PROMPT: Below is some data. Retype exactly the lines starting at the one with "Screen dimensions: 1000x546" and ending at the one with "Click the Stekar".

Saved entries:
═══

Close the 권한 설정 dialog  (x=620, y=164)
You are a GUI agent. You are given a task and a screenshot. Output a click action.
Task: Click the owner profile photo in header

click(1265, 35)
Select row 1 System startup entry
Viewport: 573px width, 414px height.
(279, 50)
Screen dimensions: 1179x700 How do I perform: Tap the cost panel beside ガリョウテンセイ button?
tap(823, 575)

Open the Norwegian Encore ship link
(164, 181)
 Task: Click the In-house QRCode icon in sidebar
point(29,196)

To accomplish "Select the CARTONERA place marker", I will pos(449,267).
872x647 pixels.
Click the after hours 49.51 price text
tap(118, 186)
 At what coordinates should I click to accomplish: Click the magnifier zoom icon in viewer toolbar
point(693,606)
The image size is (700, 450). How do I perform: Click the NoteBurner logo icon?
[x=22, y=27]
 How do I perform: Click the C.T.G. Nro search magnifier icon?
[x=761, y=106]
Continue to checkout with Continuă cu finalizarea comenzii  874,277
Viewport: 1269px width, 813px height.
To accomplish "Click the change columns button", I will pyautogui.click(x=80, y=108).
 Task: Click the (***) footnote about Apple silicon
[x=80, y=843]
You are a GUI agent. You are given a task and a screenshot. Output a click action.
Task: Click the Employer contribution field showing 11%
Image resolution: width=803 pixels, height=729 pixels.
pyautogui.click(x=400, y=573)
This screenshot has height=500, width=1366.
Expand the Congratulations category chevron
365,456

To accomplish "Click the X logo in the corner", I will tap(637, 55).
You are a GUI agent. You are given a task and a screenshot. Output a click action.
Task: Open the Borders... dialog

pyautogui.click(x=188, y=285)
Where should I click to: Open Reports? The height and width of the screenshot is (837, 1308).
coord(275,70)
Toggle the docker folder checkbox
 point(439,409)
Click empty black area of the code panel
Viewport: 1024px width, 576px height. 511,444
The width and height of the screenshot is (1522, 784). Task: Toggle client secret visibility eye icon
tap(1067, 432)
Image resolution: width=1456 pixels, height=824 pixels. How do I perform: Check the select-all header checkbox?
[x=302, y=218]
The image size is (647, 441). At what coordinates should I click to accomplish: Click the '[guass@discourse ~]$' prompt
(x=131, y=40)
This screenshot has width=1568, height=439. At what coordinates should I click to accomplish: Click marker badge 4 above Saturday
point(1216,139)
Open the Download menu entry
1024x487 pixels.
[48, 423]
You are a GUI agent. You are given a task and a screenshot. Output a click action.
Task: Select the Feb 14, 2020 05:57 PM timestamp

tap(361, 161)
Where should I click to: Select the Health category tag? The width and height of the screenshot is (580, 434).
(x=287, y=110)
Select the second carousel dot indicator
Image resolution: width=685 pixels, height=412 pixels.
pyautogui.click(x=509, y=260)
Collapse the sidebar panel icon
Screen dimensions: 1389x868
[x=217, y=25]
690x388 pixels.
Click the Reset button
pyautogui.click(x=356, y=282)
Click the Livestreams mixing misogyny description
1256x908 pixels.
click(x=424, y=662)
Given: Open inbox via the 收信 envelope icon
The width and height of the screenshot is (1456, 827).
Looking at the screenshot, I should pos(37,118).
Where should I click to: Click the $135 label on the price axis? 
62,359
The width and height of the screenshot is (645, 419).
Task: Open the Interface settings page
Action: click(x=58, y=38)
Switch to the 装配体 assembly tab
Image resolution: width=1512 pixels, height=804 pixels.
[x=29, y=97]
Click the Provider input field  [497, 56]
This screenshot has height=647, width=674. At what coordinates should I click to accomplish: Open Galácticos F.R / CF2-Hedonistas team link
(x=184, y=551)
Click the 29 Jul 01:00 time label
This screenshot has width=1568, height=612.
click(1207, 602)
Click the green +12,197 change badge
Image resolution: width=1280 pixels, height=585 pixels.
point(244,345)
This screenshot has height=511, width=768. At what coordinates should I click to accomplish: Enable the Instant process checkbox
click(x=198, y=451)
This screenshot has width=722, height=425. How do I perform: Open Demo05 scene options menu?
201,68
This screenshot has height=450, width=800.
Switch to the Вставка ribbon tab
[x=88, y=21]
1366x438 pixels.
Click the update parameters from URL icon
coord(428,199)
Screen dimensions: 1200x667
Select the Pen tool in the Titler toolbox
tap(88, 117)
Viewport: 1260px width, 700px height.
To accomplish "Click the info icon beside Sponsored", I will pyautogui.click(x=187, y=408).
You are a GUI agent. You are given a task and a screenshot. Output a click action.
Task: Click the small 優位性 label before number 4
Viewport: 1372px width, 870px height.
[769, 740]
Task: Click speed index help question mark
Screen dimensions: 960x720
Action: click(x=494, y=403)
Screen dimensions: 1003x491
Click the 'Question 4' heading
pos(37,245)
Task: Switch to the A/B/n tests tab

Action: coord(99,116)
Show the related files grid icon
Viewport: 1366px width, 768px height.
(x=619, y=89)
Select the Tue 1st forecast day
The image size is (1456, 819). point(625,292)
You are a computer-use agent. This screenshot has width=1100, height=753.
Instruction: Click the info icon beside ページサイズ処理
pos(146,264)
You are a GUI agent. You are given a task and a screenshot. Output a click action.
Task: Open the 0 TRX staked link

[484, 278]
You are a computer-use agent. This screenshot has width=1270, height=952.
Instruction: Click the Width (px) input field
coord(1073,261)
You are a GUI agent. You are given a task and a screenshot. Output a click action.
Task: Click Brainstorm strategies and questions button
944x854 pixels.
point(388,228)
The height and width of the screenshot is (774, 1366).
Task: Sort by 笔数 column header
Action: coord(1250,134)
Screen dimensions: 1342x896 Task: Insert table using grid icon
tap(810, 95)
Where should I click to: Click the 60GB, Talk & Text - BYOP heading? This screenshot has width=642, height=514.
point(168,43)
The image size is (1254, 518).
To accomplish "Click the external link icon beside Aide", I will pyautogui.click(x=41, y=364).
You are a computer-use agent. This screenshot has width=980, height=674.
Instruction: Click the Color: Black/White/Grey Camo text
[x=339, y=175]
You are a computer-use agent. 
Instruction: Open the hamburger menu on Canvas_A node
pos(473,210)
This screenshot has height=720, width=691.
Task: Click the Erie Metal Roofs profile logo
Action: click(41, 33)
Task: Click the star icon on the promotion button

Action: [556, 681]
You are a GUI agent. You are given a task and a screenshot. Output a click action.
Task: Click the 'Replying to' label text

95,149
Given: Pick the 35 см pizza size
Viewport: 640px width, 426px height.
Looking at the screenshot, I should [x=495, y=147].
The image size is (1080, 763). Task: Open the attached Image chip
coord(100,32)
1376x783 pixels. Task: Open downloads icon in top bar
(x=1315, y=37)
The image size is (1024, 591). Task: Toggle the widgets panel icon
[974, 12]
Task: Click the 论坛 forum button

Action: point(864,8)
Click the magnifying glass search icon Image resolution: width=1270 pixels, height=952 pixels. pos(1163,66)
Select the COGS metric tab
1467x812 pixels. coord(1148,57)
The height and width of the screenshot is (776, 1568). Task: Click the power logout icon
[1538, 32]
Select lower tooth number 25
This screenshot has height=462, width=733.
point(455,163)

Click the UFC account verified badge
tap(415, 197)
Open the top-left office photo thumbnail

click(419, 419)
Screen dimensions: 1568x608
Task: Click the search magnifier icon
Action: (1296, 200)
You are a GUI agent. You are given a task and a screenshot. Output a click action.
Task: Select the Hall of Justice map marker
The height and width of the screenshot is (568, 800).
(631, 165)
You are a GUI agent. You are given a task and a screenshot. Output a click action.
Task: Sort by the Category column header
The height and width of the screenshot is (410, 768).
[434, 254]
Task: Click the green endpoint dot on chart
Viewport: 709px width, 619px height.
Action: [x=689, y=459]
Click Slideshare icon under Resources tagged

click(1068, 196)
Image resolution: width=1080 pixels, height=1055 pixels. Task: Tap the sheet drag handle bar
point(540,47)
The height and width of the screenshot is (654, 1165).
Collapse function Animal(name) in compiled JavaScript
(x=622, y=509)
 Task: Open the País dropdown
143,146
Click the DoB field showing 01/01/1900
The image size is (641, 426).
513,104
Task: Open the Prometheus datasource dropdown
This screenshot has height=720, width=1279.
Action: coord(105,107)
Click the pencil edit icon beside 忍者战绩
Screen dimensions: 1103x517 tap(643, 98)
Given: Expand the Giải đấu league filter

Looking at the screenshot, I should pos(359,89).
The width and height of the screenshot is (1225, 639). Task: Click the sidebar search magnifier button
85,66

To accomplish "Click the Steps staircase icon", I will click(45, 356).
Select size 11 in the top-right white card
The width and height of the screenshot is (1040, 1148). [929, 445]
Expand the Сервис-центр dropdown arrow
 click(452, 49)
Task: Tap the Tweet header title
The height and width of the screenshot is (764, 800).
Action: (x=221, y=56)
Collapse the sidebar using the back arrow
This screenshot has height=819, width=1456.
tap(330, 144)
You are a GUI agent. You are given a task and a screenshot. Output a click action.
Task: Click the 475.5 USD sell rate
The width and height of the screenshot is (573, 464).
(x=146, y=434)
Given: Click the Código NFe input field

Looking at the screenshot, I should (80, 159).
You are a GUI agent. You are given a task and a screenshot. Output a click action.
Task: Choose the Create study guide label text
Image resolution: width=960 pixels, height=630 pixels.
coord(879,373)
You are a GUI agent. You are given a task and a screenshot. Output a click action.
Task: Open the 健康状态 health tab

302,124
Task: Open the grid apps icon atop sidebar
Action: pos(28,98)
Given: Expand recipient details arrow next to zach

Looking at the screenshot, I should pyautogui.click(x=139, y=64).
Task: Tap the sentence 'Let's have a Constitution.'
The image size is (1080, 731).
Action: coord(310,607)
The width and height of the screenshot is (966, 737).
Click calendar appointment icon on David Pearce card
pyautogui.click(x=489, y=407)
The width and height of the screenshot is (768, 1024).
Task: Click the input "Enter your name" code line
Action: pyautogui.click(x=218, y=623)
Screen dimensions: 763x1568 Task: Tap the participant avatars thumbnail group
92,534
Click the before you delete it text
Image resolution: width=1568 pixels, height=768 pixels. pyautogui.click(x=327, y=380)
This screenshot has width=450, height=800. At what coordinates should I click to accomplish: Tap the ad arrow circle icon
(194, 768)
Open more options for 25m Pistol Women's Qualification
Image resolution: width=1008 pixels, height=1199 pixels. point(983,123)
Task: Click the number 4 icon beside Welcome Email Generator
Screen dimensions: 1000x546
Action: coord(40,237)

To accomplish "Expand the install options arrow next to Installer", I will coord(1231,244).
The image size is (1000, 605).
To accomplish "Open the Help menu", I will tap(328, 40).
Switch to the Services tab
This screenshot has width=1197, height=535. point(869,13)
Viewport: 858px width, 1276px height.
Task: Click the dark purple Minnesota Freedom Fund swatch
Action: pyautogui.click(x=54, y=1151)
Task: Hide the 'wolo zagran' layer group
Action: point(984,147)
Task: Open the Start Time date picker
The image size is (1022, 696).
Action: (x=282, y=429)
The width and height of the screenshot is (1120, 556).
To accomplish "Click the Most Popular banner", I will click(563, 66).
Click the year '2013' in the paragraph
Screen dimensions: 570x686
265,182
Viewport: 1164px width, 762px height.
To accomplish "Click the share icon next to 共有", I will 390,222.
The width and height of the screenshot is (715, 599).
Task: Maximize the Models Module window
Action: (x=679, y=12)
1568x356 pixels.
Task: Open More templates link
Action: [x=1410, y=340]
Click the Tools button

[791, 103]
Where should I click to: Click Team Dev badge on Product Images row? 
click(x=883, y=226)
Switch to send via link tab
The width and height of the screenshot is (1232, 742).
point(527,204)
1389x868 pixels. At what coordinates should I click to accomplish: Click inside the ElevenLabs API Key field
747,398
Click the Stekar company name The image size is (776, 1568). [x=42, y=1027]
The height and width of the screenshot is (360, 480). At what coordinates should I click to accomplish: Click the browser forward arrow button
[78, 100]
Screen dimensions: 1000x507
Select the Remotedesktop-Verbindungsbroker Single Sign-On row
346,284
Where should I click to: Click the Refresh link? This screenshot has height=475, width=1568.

═══

RESULT OF THIS TASK:
Screen dimensions: 1000x546
Action: coord(40,237)

To accomplish "Expand the install options arrow next to Installer", I will coord(1231,244).
The image size is (1000, 605).
To accomplish "Open the Help menu", I will tap(328, 40).
Switch to the Services tab
This screenshot has width=1197, height=535. point(869,13)
Viewport: 858px width, 1276px height.
Task: Click the dark purple Minnesota Freedom Fund swatch
Action: pyautogui.click(x=54, y=1151)
Task: Hide the 'wolo zagran' layer group
Action: point(984,147)
Task: Open the Start Time date picker
The image size is (1022, 696).
Action: (x=282, y=429)
The width and height of the screenshot is (1120, 556).
To accomplish "Click the Most Popular banner", I will click(563, 66).
Click the year '2013' in the paragraph
Screen dimensions: 570x686
265,182
Viewport: 1164px width, 762px height.
To accomplish "Click the share icon next to 共有", I will 390,222.
The width and height of the screenshot is (715, 599).
Task: Maximize the Models Module window
Action: (x=679, y=12)
1568x356 pixels.
Task: Open More templates link
Action: [x=1410, y=340]
Click the Tools button

[791, 103]
Where should I click to: Click Team Dev badge on Product Images row? 
click(x=883, y=226)
Switch to send via link tab
The width and height of the screenshot is (1232, 742).
point(527,204)
1389x868 pixels. At what coordinates should I click to accomplish: Click inside the ElevenLabs API Key field
747,398
Click the Stekar company name The image size is (776, 1568). [x=42, y=1027]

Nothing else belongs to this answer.